The Emerging Online Life of the Digital Native” Prensky avance quelques comportements qui sont en évolution ou carrément en mutation chez les natifs numériques.

  1. Ils communiquent par messagerie instantanée, par SMS et clavardage. Leur syntaxe et orthographe sont à des années lumières de la syntaxe et orthographe actuelle acceptée. Ce qui creuse le fossé entre les non initiés (professeurs, employeurs, etc. et les employés, étudiants, élèves etc.
  1. Ils partagent leurs vies, leurs actions de façon très publique via leurs blogues, leurs pages MySpace, les webcaméras et téléphones caméra. Ils partagent les plus menus détails de leurs vies privées et ce sans filtre ou si peu. Leurs vies sont un livre ouvert. Taper le nom de l’un deux dans Google et vous serez surpris du résultat. Les immigrants numériques utilisent aussi ces technologies mais de façon à partager intellectuellement le savoir et non un partage émotionnel de leurs vies. Ce partage est plutôt fait sur des blogues à accès restreint.
  1. Ils consomment et échangent les biens de façon virtuelle. Ils troquent, échangent de la musique, des « items » de jeux numériques, des films comme les immigrants numériques échangeaient des cartes de hockey. Mais l’espace de troc des natifs numériques est internet avec Ebay et tous les sites de partages de personne à personne (P2P). Cette façon de consommer dans le monde virtuel brouille les frontières entre ce qui est gratuit et à qui appartient le bien partagé. L’affrontement continue entre les propriétaires des biens (studios de cinéma, compagnies de disques, etc) et les natifs numériques.
  1. Ils créent du contenu numériques, pas toujours conscients des limites et des règles sociales existantes. L’acte de création s’est toujours nourri d’œuvres existantes, Warhol est un bon exemple mais les natifs numériques s’approprient souvent intégralement la création d’autrui ce qui provoque des chocs culturels et intellectuels sur les notions de plagiats, de dérivés d’œuvres.
  1. Ils coordonnent, évaluent et apprennent différemment. Les natifs numériques utilisent les outils de collaboration en ligne pour jouer en réseau, pour rédiger un travail de groupe ou pour simplement placoter ensemble. Ils sont habitués à évaluer un produit, une personne selon sa réputation (le nombre d’amis que tu as sur MySpace par exemple), les critiques laissées sur le produit etc. (comme Amazon, FutureShop). Leurs premiers réflexes pour vérifier une information ou creuser un sujet d’intérêt est le web. C’est leur première source d’information.
  1. Ils analysent, recherchent cette information avec des balises très différentes des immigrants numériques qui continue de lire les journaux, de comparer différentes sources d’information. Pour les natifs numériques s’ils ne le trouvent pas sur le net, cela n’existe pas.
  1. Pour les natifs numériques, les repères sociaux, les comportements sociaux ont des balises et des limites très différentes. Rencontrer quelqu’un en personne, qu’ils n’ont jamais vu mais avec qui ils ont communiqué depuis des mois, voir des années est normal et usuel. À l’opposé complet des générations précédentes.

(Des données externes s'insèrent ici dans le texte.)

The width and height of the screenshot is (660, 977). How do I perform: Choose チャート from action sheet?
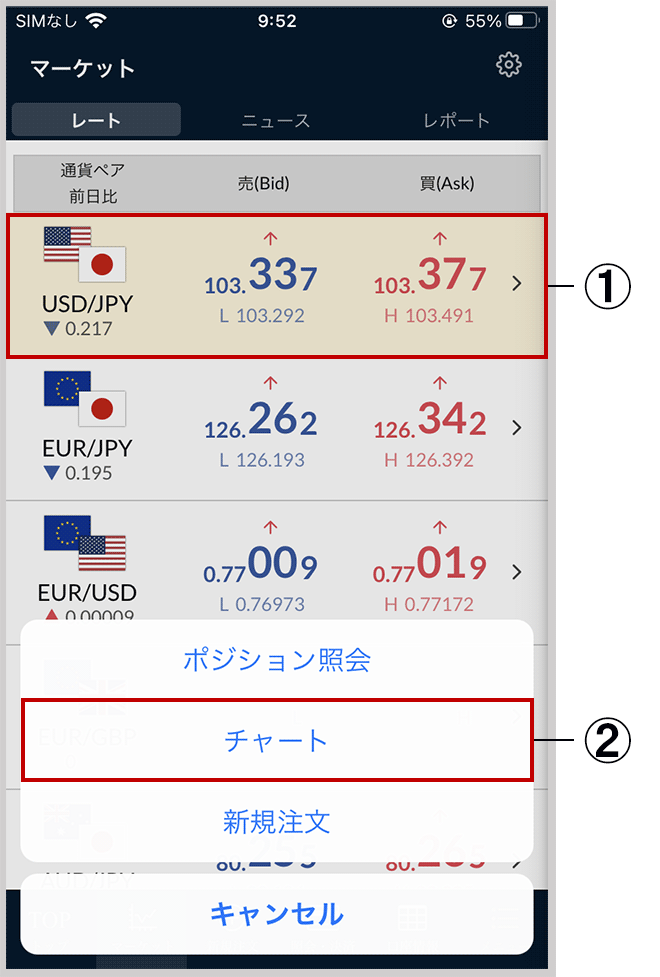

L’impact sur nos services de ces comportements est en progression fulgurante. Par exemple, la prohibition de l’utilisation des cellulaires en bibliothèque et l’incompréhension des utilisateurs de cette règle. On coche l’item 1, pour eux leur téléphone fait partie de leur vie comme respirer; on coche l’item 2, partage instantané de leur vie avec leur cercle d’amis et le peu d’importance aux limites de leur vie privée et celle des autres. Résultat : affrontements, pleurs et crissements de dents perpétuels. Et la situation ne s’améliorera pas.

Comment composer, communiquer avec cette nouvelle génération sera un de nos plus grands défis.